======== Exercise data

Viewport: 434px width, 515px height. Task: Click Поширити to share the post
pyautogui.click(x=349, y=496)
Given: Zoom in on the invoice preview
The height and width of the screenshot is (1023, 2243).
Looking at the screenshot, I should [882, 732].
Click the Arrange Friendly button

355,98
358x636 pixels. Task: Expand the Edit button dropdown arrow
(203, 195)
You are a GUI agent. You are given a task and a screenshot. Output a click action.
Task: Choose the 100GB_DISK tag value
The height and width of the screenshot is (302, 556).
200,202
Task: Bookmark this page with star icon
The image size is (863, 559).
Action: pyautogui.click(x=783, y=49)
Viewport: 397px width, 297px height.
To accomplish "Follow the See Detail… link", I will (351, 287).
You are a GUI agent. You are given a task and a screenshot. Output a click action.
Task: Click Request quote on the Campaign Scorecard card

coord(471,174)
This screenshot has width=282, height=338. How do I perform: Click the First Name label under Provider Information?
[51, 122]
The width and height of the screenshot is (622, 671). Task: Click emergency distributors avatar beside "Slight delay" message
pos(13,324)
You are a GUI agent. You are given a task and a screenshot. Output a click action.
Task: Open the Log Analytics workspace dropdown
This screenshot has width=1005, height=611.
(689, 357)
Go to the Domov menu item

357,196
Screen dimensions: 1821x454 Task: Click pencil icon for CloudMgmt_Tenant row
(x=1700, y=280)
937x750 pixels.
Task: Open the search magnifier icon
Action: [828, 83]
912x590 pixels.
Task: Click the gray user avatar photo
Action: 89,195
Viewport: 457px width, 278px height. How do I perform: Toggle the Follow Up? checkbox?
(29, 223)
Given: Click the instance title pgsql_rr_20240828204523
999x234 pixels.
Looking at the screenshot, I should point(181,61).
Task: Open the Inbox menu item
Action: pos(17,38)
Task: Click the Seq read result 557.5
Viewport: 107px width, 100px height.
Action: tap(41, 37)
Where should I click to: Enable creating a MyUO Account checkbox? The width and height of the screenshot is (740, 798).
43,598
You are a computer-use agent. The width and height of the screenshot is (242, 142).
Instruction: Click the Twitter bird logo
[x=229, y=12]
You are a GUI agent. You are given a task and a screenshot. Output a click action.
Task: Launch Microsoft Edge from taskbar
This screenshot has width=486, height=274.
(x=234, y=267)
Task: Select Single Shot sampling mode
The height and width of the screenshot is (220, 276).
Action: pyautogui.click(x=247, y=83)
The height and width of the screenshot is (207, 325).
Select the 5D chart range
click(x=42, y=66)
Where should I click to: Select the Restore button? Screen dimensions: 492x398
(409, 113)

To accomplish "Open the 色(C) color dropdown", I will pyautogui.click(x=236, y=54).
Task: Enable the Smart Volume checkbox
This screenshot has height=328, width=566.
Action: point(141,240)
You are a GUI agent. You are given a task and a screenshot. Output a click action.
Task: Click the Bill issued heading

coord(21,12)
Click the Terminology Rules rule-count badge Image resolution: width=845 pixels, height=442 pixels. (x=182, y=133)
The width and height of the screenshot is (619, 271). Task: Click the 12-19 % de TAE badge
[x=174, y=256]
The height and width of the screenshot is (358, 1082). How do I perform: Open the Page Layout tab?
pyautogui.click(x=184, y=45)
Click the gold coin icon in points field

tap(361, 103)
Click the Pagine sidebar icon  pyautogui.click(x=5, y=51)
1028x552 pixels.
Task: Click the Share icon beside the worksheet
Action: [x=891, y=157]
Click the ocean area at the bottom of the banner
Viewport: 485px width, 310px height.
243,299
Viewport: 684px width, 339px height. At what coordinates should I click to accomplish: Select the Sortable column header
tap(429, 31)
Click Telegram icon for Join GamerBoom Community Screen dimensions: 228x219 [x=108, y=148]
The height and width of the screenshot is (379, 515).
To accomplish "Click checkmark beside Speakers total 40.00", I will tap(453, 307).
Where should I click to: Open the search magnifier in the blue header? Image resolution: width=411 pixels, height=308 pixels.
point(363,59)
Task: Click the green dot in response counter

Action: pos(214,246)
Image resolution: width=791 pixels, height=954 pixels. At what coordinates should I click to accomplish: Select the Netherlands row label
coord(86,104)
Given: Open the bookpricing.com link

================

● **Task statement**:
Above are some records; copy exactly the lines from the one with "Click the Arrange Friendly button" through the one with "Viewport: 397px width, 297px height.", both included, and no others.

● **Response to this exercise**:
Click the Arrange Friendly button

355,98
358x636 pixels. Task: Expand the Edit button dropdown arrow
(203, 195)
You are a GUI agent. You are given a task and a screenshot. Output a click action.
Task: Choose the 100GB_DISK tag value
The height and width of the screenshot is (302, 556).
200,202
Task: Bookmark this page with star icon
The image size is (863, 559).
Action: pyautogui.click(x=783, y=49)
Viewport: 397px width, 297px height.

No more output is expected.